Exercise prompt
In the records starting at the line containing "Select the eraser tool" and ending at the end of the records, rename "eraser" to "pencil" and keep everything else the same. Reproduce only those lines, omitting the pictures.

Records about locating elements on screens
* * * * *

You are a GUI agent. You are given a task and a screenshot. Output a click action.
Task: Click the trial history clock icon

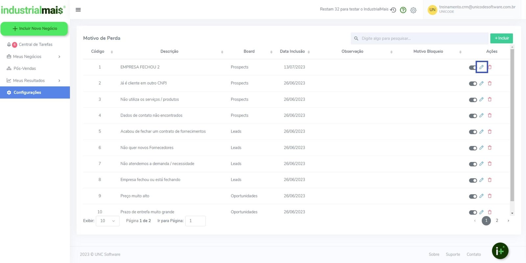tap(393, 10)
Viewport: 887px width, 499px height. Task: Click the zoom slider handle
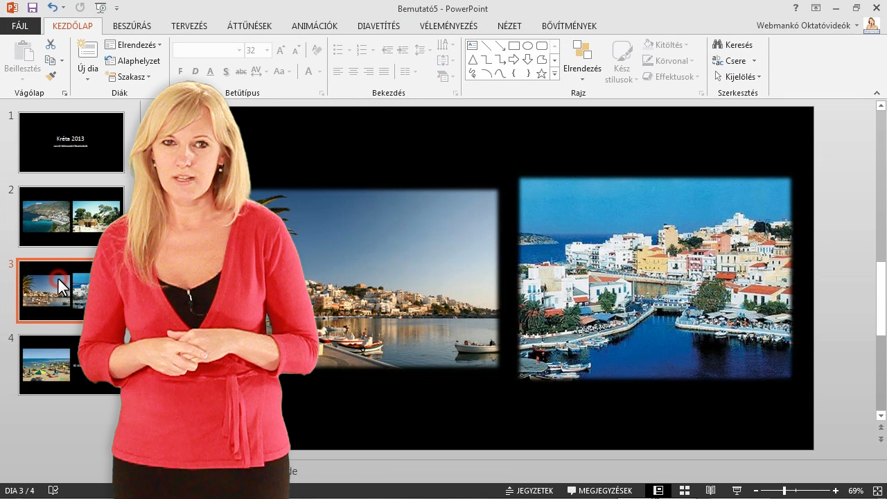(784, 491)
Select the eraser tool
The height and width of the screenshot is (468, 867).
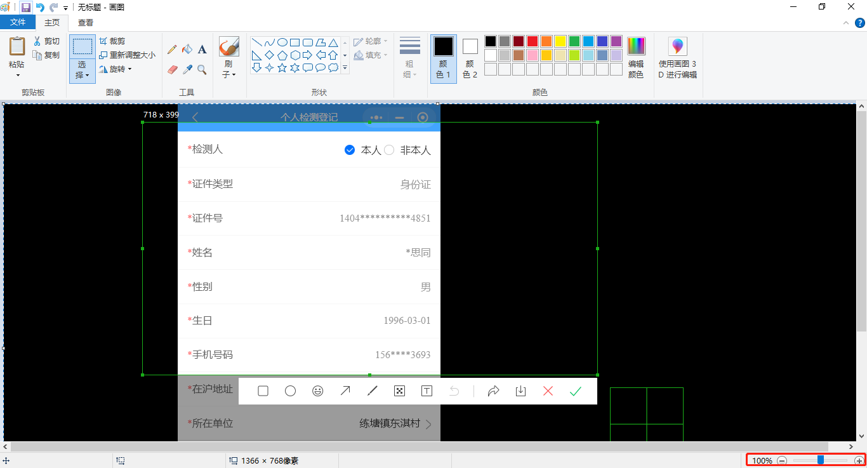[x=172, y=69]
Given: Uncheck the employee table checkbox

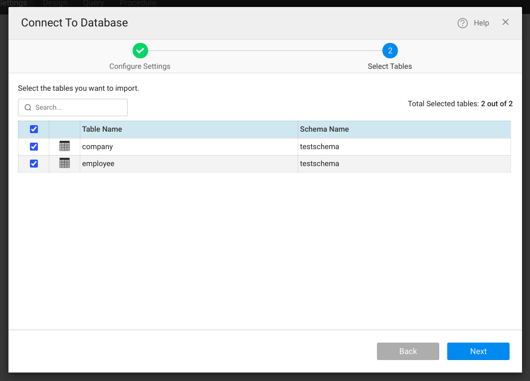Looking at the screenshot, I should [x=34, y=164].
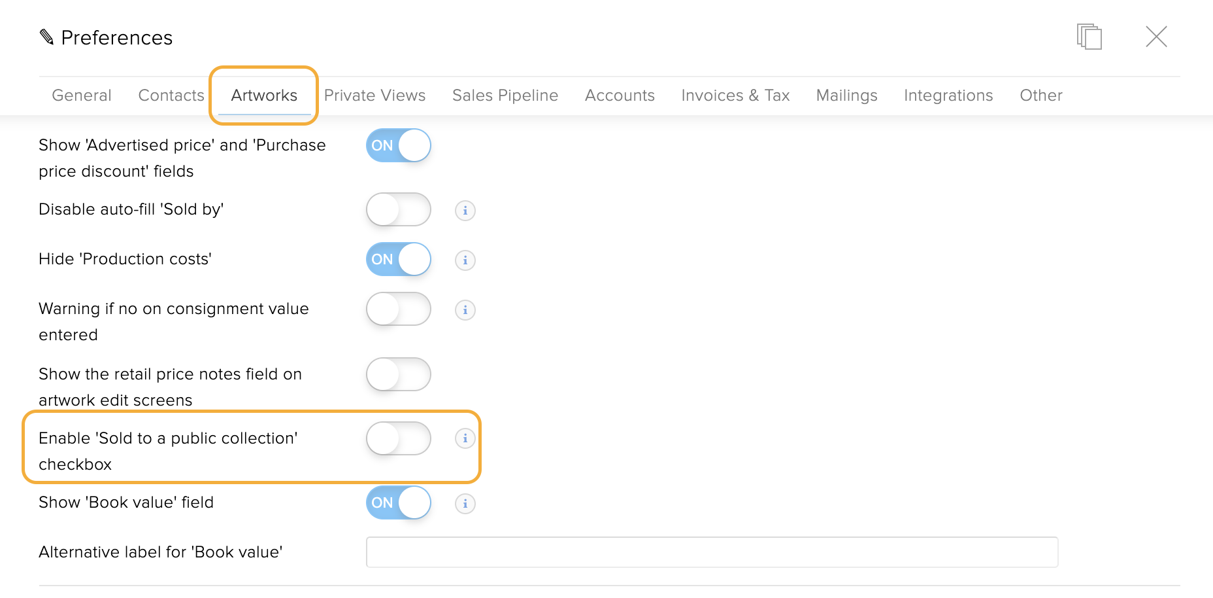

* * * * *

Written response
Select the pencil tool
The height and width of the screenshot is (468, 867).
[x=172, y=69]
Given: Uncheck the employee table checkbox

Looking at the screenshot, I should [x=34, y=164].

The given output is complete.